Some time ago the Dimonds put together an interesting article on the status on Geocentrism, arguing that the Church has not settled the matter.
They brought up an intereting quote from Pope Benedict XV's encyclical In Praeclara Summorum:
"If the progress of science showed later that that conception of the world rested on no sure foundation, that the spheres imagined by our ancestors did not exist, that nature, the number and course of the planets and stars, are not indeed as they were then thought to be, still the fundamental principle remained that the universe, whatever be the order that sustains it in its parts, is the work of the creating and preserving sign of Omnipotent God, who moves and governs all, and whose glory risplende in una parte piu e meno altrove; and though this earth on which we live may not be the centre of the universe as at one time was thought, it was the scene of the original happiness of our first ancestors, witness of their unhappy fall, as too of the Redemption of mankind through the Passion and Death of Jesus Christ."
Pope Benedict XV explicitly states that something else than geocentrism might be true. Also, the heliocentric work were removed from the Index of Forbidden Books during the pontificate of Pope Benedict XIV, and Pope Pius VII approved printing books on movement of earth in Rome.
While I'm not opposed to geocentrism (I simply don't know, I have not studied the topic and evidence properly), it seems that the Church has not settled the matter yet. Jut as Stubborn said, I highly doubt whether people are judged by God on whether they believed in geocentrism or heliocentrism, provided they remained of good will.
The Dimond brothers are sedevacantists. Their sedevacantism belief is because they hold Vatican II popes as heretics.
Now if Pope Paul V's decree defining and declaring heliocentrism formal heresy - were taken seriously - then popes who believed heliocentrism from 1741 would also be heretics and thus sedevacantism would have to be moved backwards in time and did not begin in 1962. It is in the interest of the Dimond brothers to deny the 1616 decree was papal and for all time.

□ □ □ □ □

▸ Required actions
(1) Answer these questions from the post on geocentrism, one line each:
(a) Which encyclical of Pope Benedict XV does the post quote?
(b) During which pope's pontificate were heliocentric works removed from the Index of Forbidden Books?
(c) According to the post, why are the Dimond brothers sedevacantists?
(2) Transcribe the stretch of the post on geocentrism from "While I'm not" through "of good will.".
(3) Summarize the post on geocentrism in two sentences.

▸ Extracted material
□ □ □ □ □

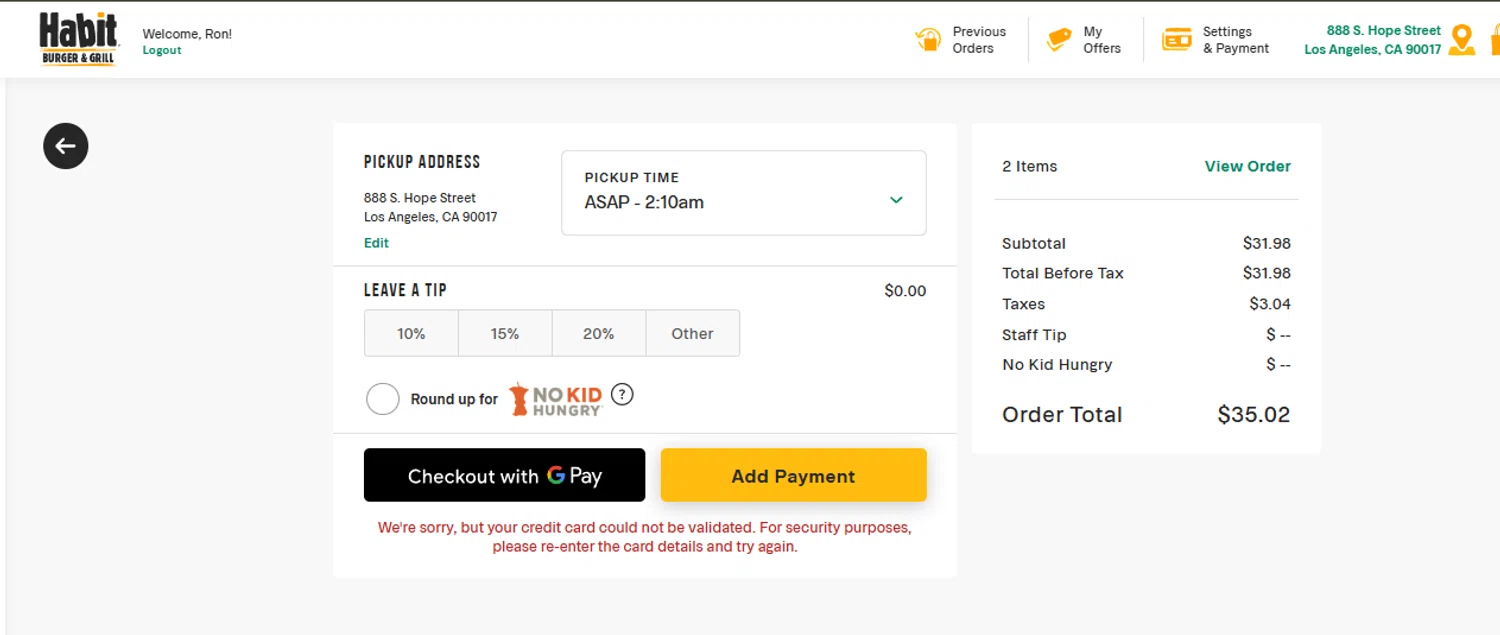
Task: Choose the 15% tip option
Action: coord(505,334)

□ □ □ □ □

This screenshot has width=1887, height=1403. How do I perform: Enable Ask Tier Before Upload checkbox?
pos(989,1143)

□ □ □ □ □

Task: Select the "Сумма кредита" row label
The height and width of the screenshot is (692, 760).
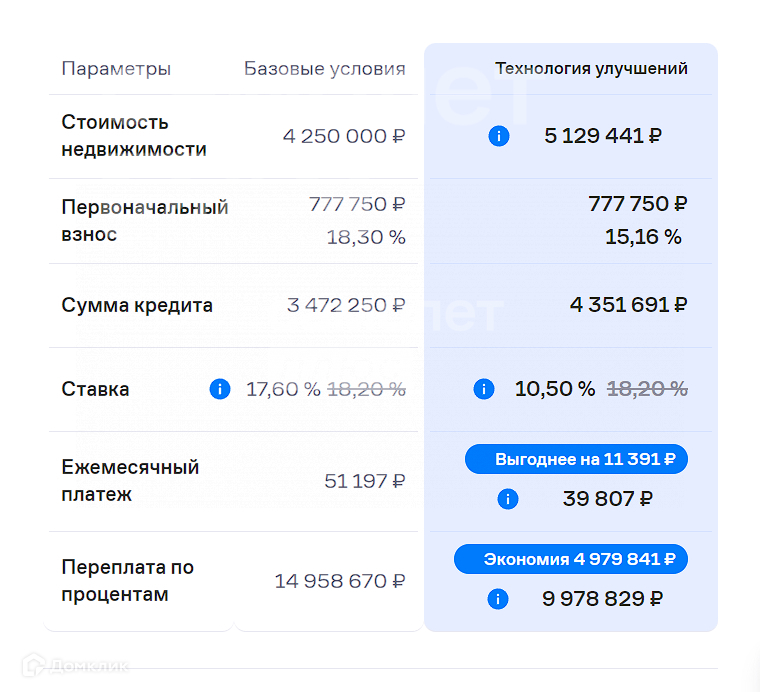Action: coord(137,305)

□ □ □ □ □

▸ Results
(1)
(a) In Praeclara Summorum
(b) Pope Benedict XIV
(c) They hold the Vatican II popes to be heretics.

(2)
While I'm not opposed to geocentrism (I simply don't know, I have not studied the topic and evidence properly), it seems that the Church has not settled the matter yet. Jut as Stubborn said, I highly doubt whether people are judged by God on whether they believed in geocentrism or heliocentrism, provided they remained of good will.

(3) The post cites a passage from Pope Benedict XV's encyclical In Praeclara Summorum, the removal of heliocentric works from the Index of Forbidden Books, and Pope Pius VII's approval of printing books on the earth's movement, and it concludes that the Church seems not to have settled the question of geocentrism. It also argues that if Pope Paul V's decree declaring heliocentrism formal heresy were taken seriously, popes who believed in heliocentrism from 1741 would be heretics, so it is in the sedevacantist Dimond brothers' interest to deny that the 1616 decree was papal and for all time.